I was wondering will I end up having any unclosed streams from this code:
Public Function [Get](ByVal url As String) As String
Using reader = New System.IO.StreamReader(System.Net.WebRequest.Create(url).GetResponse.GetResponseStream)
Return reader.ReadToEnd
End Using
End Function
What about this:
Public Function Get2(ByVal url As String) As String
Using stream = System.Net.WebRequest.Create(url).GetResponse.GetResponseStream
Using reader = New System.IO.StreamReader(stream)
Return reader.ReadToEnd
End Using
End Using
End Function
Basically, do we need to close the System.Net.WebRequest
's ResponseStream
?
You either need to close the response stream or you need to close the response. Note that closing a StreamReader
wrapping a Stream
will close the stream anyway, so the first version should be okay. (Note that I'm deeming "dispose with a Using statement" to be semantically equal to "close in a finally block" - there's no benefit in explicitly calling Close
instead of just disposing of the stream or response.)
I believe that closing the stream is good enough - that you don't need to close the response as well - and indeed that's what MSDN states, but personally I'd do so for clarity:
Public Function [Get](ByVal url As String) As String
Using response = WebRequest.Create(url).GetResponse
Using reader = New System.IO.StreamReader(response.GetResponseStream)
Return reader.ReadToEnd
End Using
End Using
End Function
(There's a theoretical benefit here that it will close the response if GetResponse
returns successfully but either GetResponseStream
or the StreamReader
constructor throws an exception.

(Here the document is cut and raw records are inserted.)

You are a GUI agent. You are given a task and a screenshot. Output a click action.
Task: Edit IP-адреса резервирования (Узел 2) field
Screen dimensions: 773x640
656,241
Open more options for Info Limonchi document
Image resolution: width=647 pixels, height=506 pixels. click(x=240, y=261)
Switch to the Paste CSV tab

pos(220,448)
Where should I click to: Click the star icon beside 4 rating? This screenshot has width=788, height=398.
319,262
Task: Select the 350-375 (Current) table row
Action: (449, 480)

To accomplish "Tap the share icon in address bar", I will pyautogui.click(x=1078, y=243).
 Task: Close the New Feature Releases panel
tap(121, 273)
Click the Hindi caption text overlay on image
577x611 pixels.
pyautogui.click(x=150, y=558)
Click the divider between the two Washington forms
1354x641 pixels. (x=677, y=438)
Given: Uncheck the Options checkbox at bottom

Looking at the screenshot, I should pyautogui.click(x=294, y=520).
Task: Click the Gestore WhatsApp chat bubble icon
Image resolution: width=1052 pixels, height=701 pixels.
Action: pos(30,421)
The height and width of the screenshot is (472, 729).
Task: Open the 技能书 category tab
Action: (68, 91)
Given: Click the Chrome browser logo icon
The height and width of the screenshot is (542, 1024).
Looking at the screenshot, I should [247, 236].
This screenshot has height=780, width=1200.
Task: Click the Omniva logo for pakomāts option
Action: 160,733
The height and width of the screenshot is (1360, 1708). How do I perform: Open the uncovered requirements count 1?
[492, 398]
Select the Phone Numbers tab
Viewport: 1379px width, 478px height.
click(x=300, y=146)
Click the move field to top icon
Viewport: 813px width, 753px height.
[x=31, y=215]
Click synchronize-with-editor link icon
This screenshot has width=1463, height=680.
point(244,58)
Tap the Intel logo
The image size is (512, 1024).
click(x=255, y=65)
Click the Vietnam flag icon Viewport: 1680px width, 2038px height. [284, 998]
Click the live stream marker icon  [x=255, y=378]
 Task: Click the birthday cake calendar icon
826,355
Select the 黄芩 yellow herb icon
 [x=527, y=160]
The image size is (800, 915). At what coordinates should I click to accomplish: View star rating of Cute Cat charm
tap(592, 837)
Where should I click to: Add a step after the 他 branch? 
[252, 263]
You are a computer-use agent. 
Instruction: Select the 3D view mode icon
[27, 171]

I don't expect that to have any practical implications.)
If you don't close anything, you could very easily run into timeouts in future requests to the same host - the "open" response will essentially hog the connection to that host, and by default there's a limit of two open connections per host. This is a very common cause of timeouts - there are lots of SO questions where folks are getting timeouts due to not closing anything.